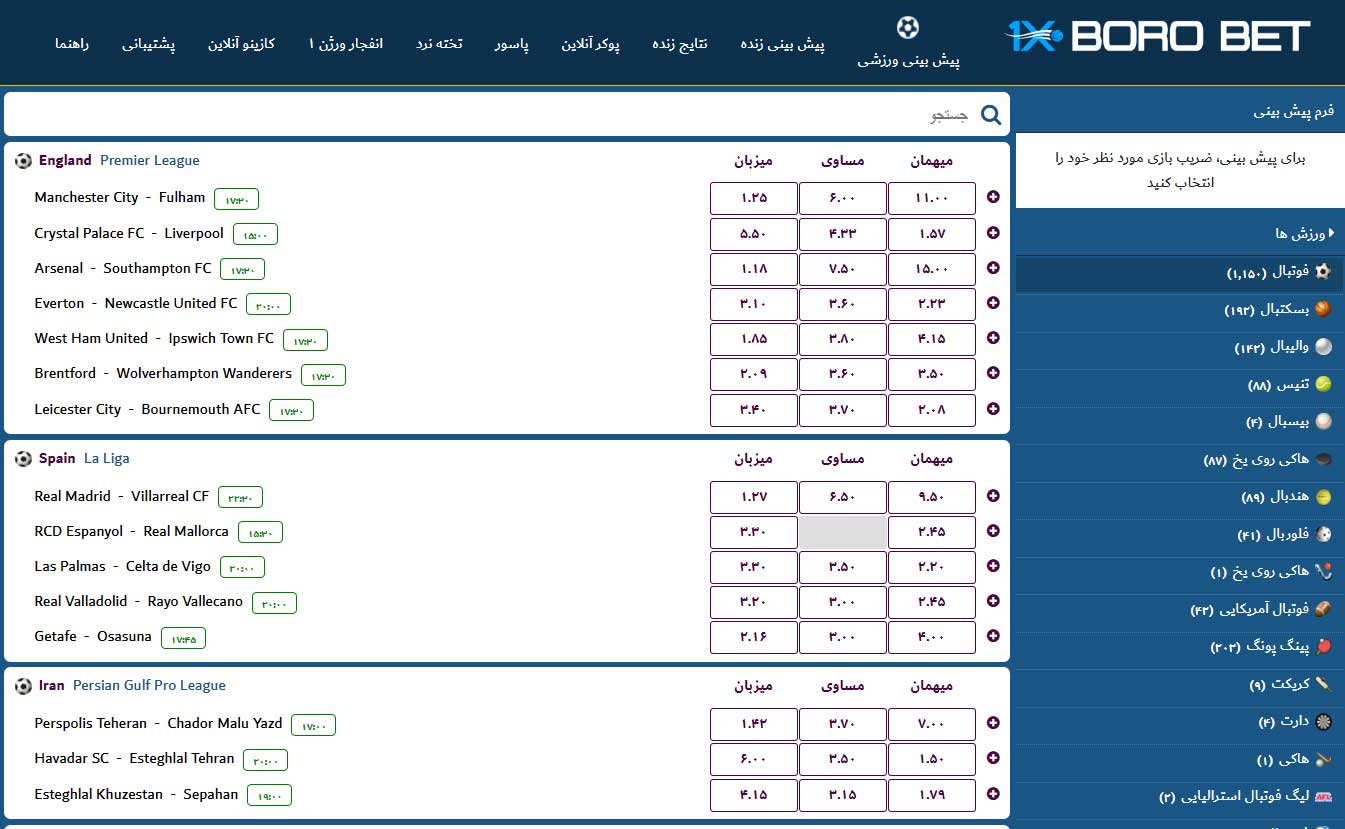Click the search magnifier icon

click(x=990, y=115)
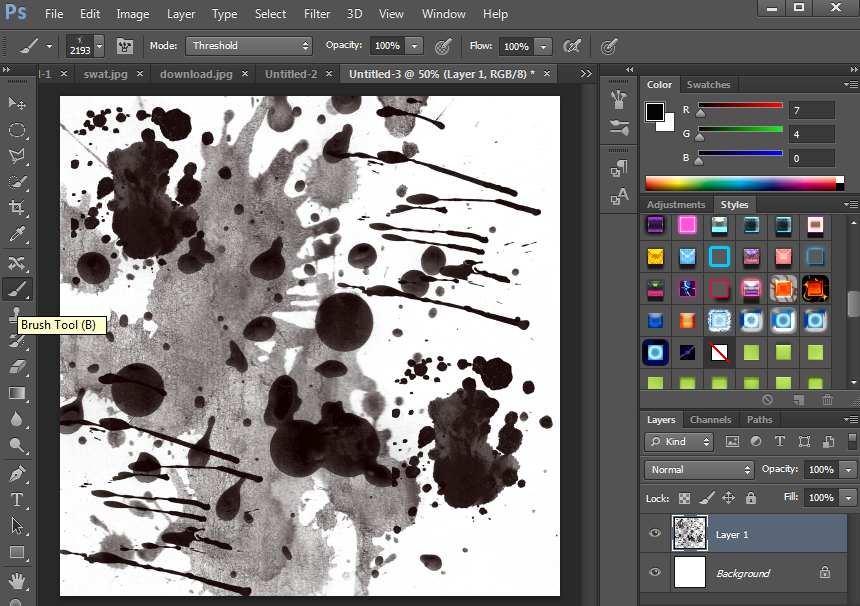860x606 pixels.
Task: Select the Horizontal Type tool
Action: point(17,499)
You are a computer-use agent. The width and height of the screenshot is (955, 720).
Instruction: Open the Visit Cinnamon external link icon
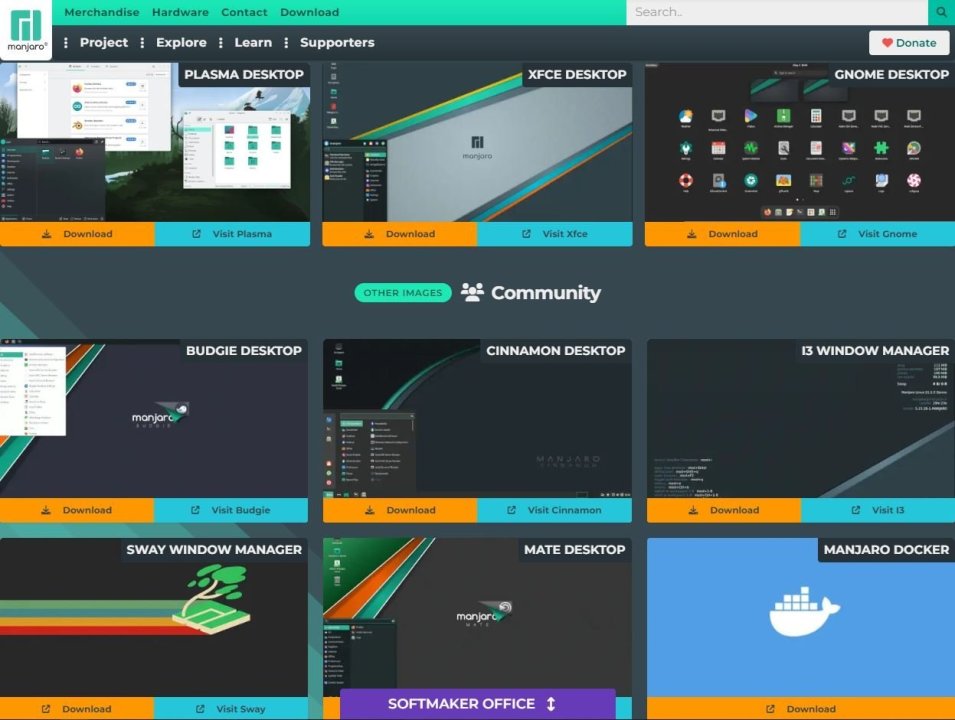click(512, 510)
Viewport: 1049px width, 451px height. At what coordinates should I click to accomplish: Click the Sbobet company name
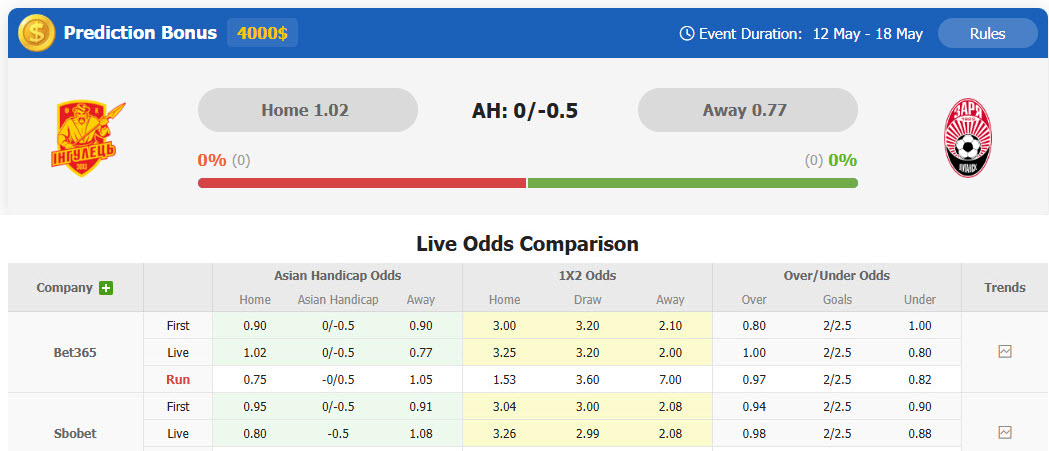point(75,434)
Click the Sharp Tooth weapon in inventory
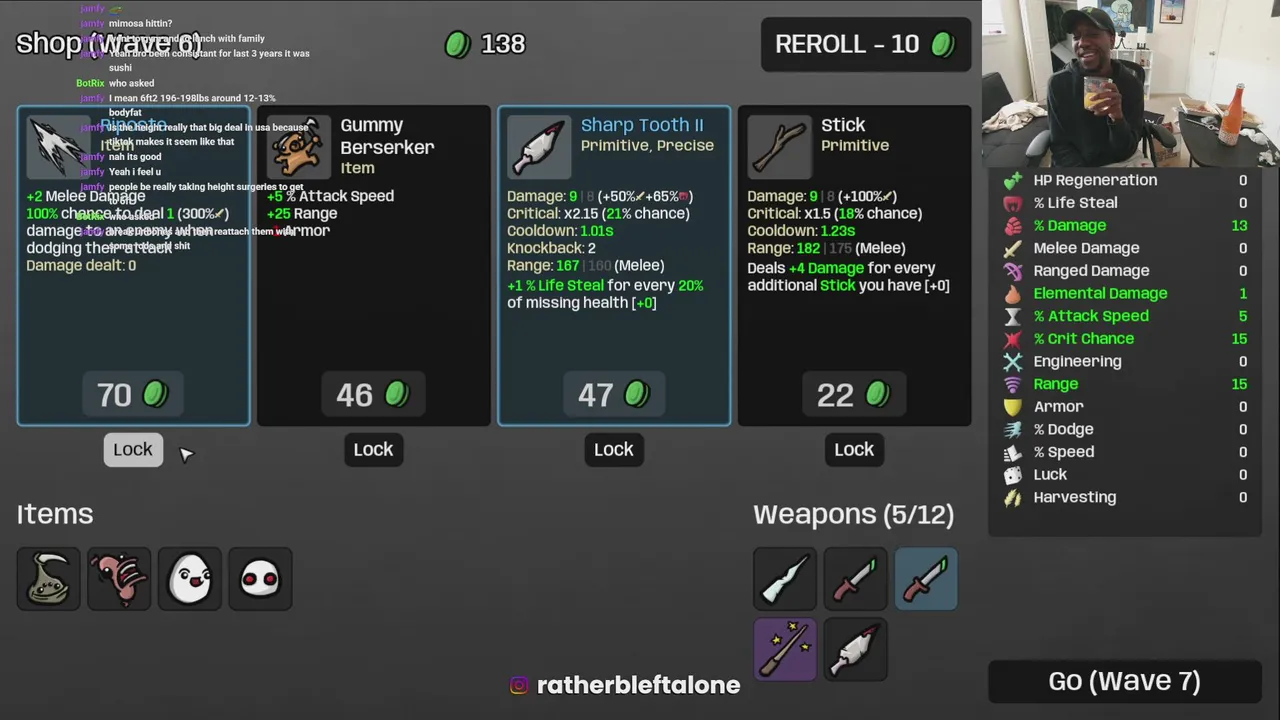The height and width of the screenshot is (720, 1280). (x=855, y=649)
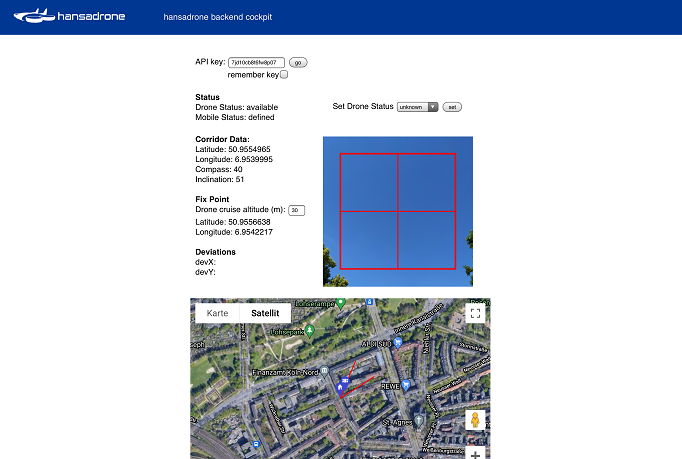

— Exercise brief —
Every picture stays out; reproduce exactly the lines from the one with "Instruction: Open the" through the last line of the data above.

— Response to the task —
Instruction: Open the Visit Cinnamon external link icon
click(512, 510)
Viewport: 1049px width, 451px height. At what coordinates should I click to accomplish: Click the Sbobet company name
point(75,434)
Click the Sharp Tooth weapon in inventory
The height and width of the screenshot is (720, 1280). (x=855, y=649)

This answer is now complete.